* Work to do *
Show every line of the listing below that contains the string "coordinates", treating uppercase and lowercase as different.

* Data shown *

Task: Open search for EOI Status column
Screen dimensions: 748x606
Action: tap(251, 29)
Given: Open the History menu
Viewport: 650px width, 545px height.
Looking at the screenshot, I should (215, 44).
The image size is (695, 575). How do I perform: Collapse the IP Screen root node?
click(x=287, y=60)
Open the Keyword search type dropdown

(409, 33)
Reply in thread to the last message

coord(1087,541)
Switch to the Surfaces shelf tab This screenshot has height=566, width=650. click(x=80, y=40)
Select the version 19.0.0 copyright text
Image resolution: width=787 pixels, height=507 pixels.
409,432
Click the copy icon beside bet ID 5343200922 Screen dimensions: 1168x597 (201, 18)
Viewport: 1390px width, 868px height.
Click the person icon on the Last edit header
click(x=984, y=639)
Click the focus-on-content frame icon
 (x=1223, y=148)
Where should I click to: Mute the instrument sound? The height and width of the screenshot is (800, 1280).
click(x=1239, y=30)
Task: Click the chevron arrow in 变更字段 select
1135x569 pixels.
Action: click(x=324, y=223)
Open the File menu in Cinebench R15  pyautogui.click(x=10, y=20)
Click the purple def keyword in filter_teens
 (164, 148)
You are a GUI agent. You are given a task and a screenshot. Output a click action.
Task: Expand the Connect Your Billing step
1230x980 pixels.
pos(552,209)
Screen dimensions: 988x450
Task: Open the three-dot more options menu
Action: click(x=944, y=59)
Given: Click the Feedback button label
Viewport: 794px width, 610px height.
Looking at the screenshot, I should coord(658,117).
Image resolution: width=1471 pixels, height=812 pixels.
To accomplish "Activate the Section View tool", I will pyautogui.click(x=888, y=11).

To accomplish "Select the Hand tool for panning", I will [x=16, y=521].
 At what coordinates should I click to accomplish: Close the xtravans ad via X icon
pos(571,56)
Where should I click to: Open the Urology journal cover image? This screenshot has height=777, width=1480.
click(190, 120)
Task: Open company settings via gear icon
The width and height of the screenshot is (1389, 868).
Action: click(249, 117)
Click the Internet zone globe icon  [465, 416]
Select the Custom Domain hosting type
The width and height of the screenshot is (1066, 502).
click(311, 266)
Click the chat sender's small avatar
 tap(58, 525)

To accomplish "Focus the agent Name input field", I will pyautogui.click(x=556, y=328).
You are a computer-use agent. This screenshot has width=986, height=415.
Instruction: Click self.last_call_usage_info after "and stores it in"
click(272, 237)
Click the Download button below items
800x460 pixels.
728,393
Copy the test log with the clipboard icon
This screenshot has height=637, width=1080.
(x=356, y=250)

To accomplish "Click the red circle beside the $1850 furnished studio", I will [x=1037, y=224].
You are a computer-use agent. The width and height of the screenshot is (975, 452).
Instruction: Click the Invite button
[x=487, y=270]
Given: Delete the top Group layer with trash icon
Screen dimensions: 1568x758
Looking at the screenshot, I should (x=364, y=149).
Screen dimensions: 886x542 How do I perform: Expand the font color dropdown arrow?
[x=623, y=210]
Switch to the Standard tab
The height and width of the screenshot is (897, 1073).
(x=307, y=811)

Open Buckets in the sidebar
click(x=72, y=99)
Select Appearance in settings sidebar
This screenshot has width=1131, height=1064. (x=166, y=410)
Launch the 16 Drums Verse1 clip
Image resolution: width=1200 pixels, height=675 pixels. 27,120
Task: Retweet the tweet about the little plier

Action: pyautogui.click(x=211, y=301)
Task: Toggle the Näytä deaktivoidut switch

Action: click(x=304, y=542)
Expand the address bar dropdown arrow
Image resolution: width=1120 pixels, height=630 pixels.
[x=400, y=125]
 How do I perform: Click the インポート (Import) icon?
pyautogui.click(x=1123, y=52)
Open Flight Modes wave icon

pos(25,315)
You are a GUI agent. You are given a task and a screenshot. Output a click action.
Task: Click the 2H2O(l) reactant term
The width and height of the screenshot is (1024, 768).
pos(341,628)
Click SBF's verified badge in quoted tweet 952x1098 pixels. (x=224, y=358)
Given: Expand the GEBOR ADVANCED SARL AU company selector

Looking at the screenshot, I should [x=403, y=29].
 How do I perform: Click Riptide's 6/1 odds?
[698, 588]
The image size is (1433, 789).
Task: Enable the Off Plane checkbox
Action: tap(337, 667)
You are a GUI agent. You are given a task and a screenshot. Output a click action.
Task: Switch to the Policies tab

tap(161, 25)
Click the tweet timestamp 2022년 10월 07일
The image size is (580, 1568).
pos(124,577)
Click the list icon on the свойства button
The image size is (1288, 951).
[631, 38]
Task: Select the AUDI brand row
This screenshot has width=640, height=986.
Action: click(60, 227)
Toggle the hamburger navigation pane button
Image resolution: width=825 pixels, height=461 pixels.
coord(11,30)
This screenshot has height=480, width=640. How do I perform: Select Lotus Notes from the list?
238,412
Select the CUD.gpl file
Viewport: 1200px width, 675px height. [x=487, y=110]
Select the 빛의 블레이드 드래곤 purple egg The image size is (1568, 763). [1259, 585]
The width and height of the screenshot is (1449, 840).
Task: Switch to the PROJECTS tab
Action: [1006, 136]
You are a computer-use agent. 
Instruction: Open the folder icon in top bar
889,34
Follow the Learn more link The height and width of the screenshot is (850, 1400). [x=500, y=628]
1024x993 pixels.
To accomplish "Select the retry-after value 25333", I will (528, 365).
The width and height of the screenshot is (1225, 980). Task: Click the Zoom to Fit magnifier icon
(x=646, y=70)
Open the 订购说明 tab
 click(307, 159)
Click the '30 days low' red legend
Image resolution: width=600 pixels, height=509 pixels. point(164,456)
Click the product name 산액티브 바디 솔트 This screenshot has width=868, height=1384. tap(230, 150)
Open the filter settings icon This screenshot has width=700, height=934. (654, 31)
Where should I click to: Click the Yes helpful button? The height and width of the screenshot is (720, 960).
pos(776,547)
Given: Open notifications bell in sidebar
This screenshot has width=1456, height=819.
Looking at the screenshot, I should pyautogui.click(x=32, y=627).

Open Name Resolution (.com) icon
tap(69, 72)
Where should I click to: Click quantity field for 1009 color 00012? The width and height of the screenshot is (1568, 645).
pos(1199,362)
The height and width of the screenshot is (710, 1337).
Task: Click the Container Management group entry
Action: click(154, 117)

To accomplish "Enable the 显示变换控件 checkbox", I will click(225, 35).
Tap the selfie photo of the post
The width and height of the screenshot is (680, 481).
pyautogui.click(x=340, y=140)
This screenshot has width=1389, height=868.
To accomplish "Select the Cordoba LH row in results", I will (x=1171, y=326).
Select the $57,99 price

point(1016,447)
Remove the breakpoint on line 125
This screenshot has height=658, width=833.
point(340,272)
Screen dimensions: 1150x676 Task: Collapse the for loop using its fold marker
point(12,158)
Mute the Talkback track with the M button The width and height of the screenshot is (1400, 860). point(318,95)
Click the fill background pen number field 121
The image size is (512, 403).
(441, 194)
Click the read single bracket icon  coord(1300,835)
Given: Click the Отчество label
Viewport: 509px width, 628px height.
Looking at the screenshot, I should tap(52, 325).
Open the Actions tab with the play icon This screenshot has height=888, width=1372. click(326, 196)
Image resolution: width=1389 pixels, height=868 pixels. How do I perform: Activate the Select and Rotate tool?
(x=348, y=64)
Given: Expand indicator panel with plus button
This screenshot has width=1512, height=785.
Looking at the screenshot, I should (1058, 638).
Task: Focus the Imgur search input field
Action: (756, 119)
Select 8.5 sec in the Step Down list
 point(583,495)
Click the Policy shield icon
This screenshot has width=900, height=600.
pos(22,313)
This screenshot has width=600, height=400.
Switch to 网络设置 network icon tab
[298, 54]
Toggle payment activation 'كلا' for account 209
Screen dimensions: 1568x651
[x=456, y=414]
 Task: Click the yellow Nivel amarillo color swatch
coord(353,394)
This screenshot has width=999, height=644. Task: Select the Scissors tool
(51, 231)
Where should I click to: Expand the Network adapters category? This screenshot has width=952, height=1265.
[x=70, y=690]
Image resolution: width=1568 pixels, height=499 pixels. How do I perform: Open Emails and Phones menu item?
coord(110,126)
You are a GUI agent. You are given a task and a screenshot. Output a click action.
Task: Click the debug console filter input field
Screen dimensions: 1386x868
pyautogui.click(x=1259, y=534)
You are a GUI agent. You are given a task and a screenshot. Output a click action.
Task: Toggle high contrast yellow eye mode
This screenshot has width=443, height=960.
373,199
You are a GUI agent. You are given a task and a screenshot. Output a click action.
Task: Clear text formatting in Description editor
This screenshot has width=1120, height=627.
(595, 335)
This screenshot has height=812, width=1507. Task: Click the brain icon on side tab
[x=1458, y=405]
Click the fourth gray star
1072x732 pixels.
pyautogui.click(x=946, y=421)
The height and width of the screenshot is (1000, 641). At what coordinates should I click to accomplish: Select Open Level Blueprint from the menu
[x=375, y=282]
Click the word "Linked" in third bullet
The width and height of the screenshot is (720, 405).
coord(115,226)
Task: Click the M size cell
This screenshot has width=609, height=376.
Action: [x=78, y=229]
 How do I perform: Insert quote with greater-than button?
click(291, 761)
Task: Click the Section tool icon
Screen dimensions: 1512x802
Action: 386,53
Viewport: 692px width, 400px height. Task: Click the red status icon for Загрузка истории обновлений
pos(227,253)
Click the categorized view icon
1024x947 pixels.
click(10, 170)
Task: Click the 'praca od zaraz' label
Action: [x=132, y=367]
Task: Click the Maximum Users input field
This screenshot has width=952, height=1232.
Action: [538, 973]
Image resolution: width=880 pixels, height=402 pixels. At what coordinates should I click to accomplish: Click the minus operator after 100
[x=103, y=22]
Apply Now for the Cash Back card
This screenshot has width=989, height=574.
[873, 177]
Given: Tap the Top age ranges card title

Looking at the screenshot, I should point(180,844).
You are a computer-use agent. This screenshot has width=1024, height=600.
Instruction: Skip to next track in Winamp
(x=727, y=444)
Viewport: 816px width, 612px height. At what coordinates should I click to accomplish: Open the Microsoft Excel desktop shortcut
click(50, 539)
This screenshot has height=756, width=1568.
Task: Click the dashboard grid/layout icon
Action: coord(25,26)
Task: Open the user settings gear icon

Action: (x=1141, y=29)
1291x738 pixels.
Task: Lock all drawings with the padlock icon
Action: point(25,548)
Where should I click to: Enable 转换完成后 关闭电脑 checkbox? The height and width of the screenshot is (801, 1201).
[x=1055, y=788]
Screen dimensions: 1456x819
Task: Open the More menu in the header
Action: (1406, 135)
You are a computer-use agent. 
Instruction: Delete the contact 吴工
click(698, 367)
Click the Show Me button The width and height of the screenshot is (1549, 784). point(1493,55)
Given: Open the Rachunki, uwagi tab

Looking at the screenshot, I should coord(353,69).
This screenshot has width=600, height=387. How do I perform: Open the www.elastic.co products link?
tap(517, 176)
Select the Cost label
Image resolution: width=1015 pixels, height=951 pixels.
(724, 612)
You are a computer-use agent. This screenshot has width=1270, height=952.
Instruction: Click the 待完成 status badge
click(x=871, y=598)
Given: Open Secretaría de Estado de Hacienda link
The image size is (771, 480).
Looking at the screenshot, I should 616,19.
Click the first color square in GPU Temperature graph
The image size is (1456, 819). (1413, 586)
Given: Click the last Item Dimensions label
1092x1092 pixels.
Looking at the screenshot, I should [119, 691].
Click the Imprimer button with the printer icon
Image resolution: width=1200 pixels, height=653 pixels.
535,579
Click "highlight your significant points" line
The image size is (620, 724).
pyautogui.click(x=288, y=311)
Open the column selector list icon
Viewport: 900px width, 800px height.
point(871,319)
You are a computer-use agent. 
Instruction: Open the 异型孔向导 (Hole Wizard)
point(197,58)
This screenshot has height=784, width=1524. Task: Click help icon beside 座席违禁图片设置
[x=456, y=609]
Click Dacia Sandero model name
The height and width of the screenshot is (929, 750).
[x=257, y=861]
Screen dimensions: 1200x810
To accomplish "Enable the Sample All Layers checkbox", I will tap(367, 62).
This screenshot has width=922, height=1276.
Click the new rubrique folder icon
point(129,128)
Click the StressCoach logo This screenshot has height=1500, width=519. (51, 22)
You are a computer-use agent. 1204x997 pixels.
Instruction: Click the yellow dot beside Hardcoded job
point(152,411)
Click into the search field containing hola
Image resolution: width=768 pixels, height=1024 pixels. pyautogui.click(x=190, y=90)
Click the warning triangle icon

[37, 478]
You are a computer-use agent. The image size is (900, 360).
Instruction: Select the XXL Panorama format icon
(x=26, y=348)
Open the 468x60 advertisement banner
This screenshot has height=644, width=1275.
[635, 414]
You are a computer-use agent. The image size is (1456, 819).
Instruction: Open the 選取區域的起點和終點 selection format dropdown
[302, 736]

* Exercise output *
 At what coordinates should I click to accomplish: Close the xtravans ad via X icon
The height and width of the screenshot is (1000, 641). At what coordinates should I click to accomplish: Select Open Level Blueprint from the menu
Image resolution: width=880 pixels, height=402 pixels. At what coordinates should I click to accomplish: Click the minus operator after 100
Viewport: 816px width, 612px height. At what coordinates should I click to accomplish: Open the Microsoft Excel desktop shortcut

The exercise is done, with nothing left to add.